第28話 六月二十七日⑥

「噂通りね。いやそれ以上かしら」

急に目の前に人の顔があるというのはあまり経験があることではないし、その上それが女子高生という事実に僕はとても驚いた。

「気づいたのね。鳩が豆鉄砲を食ったとしたらこんな顔をするでしょうね、覚えておくわ」

余裕そうに彼女は言う。というか余裕がある。彼女からあふれ出る自信をひしひしと肌が感じている。

黒く美しく伸びている髪が妖艶に見え、整った目鼻立ちが外見を完成させている。

「僕を知ってくれているようで申し訳ないのだけど、名前を聞いていいかな」

どれだけ整った絶世の美女だとは言え、名前も分からなくては話にならないし、会話にもならない。いくら無礼な人間だと評価されたとしても、これから先その評価が僕の足を引っ張るようなことはあるまい。この一瞬だけの付き合いである。
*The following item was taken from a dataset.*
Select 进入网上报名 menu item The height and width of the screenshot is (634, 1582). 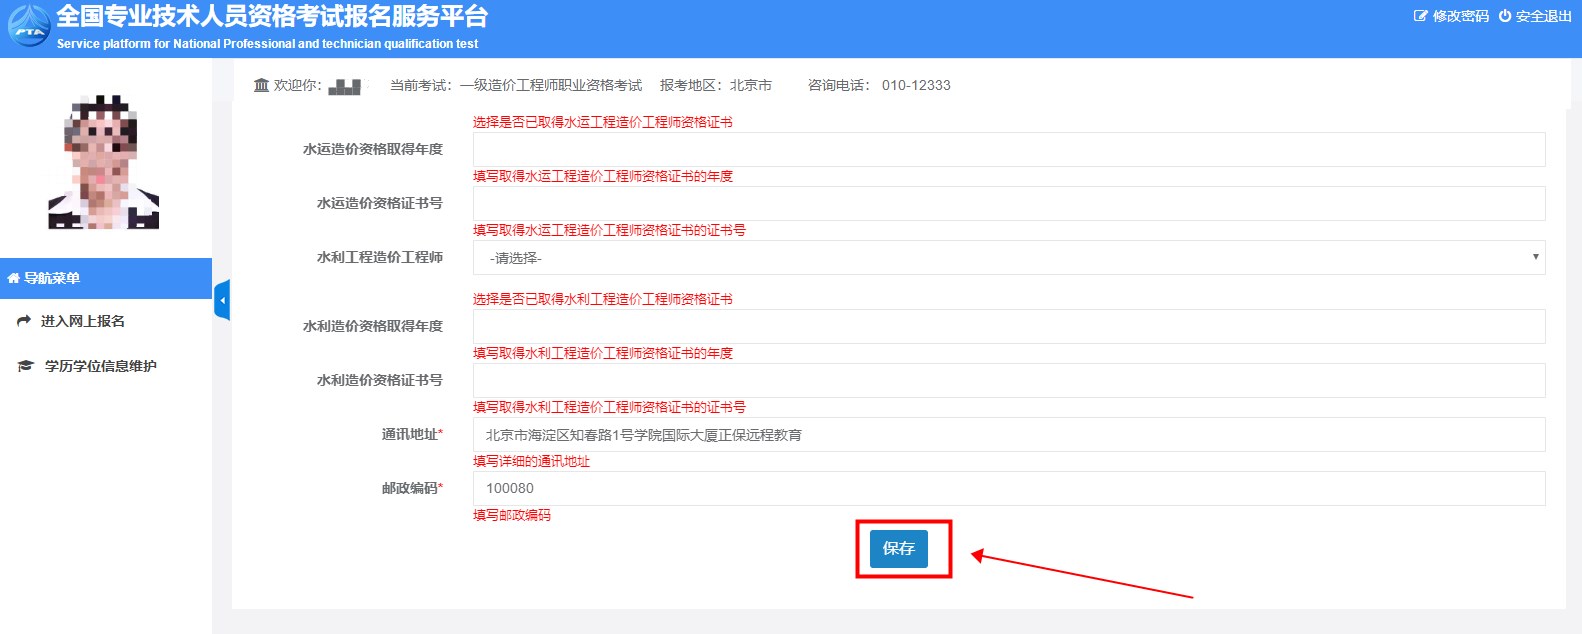pos(83,321)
恥はかき捨てであろう。

「あらごめんなさい。私、この学校の中では有名なほうだと、いや間違いなく一番有名だと自負していたのだけど、思い上がりだったみたいね」

全く反省していないように見えたが、ここまで人を引き付けるような人間は反省も人に悟らせないらしい。

「私は愛美(あいみ)。平造(ひらづくり)愛美。美しいに愛すると書いて愛美で、平和の平に人造人間の造で平造。珍しい苗字でしょ?そしてこれ以上なく相応しい名前でしょ?でもみんな私のことをアイビーって呼ぶの。なんていうか、ちょっとアメリカっぽいわよね、あだ名のセンス。けど、気に入っているのよ。佐倉君もアイビーって呼んでくれていいのよ」

「平造さんは僕に何の用が?」

全く良くない突き放すような言い方になってしまった。やはり女性との会話は手続き記憶寄りらしい。自信たっぷりで自慢たっぷりのこれまで何度もしてきたであろう自己紹介に一つもツッコめなかったこともこのせいだ。そうに決まっている。
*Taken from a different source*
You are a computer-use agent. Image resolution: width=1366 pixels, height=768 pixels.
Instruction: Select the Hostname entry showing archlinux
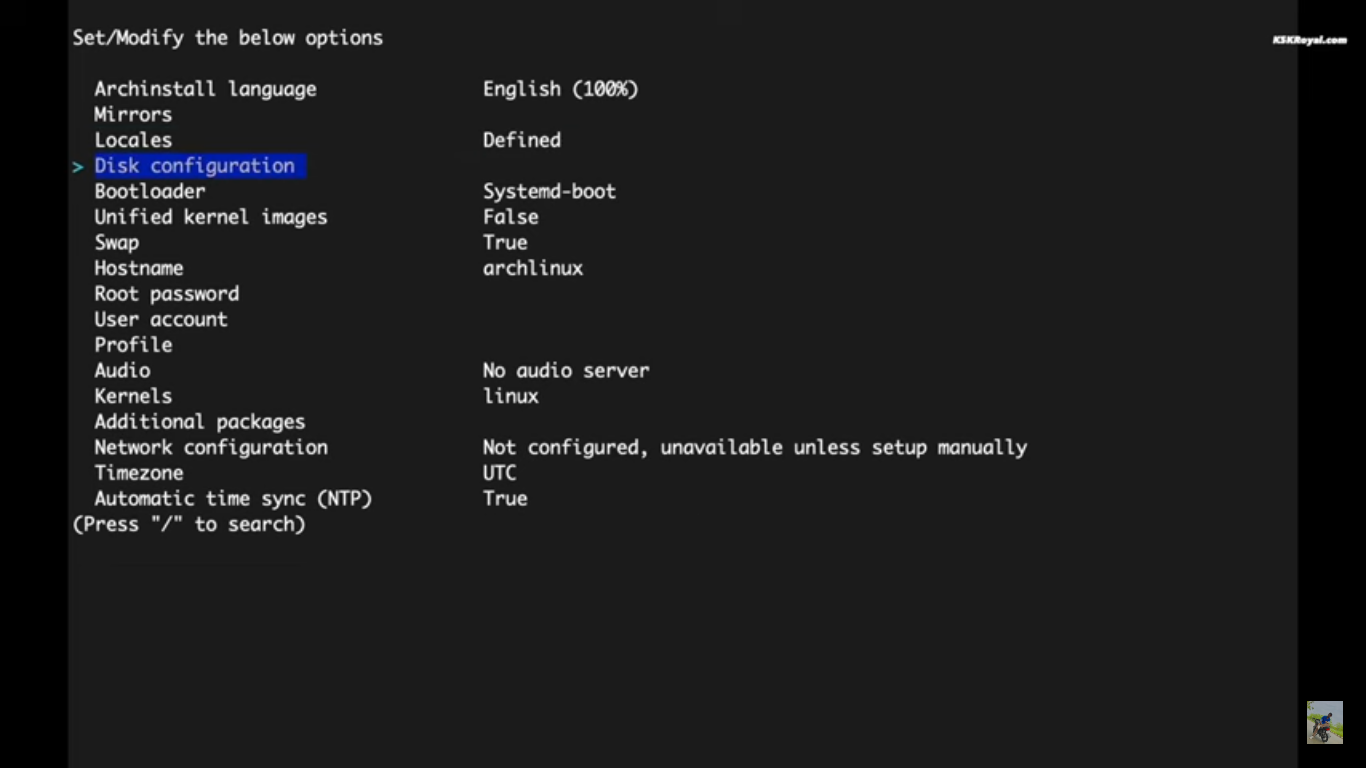pos(139,268)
「愛美に落ち着く人はいても、平造を選択居たのは佐倉君が初めてだわ」

先ほどから言われる「佐倉君」と言う呼称がむず痒い。

「まあ、その様子だと今日は土足履いて校内をウロウロしたんでしょうね」

皮肉を言う彼女は憎らしいほど絵になった。

「あー、あれね、はいはい。かんぜんにりかいした」

「そのいい方をする人の九十九パーセントは分かってないのだけど、今回は残りの一パーセントを引いた様ね」

「どうしてそう言い切れる。僕は嘘をついているかもしれないし、ついてないかもしれないじゃないか」

「人を目の前にして何分も思考の宇宙を浮遊している人がいたら、どんな靴をはいているかを見ることぐらい簡単よ」

「答えを知った上で僕をひっかけるなんて、食えない女だ」

「こんなに簡単に食われるんじゃ、女が廃るわ。そんなに安い女じゃないのよ、私」

「教師一人を一日ダウンさせるような女は胃もたれしそうですね」

「そんなことより」

急に舵を取り出した平造は何を言うかと思えば

「一度場所を変えましょ」

なぜその必要があるかがすぐには理解できなかったものの、窓の外の西日が説明してくれた。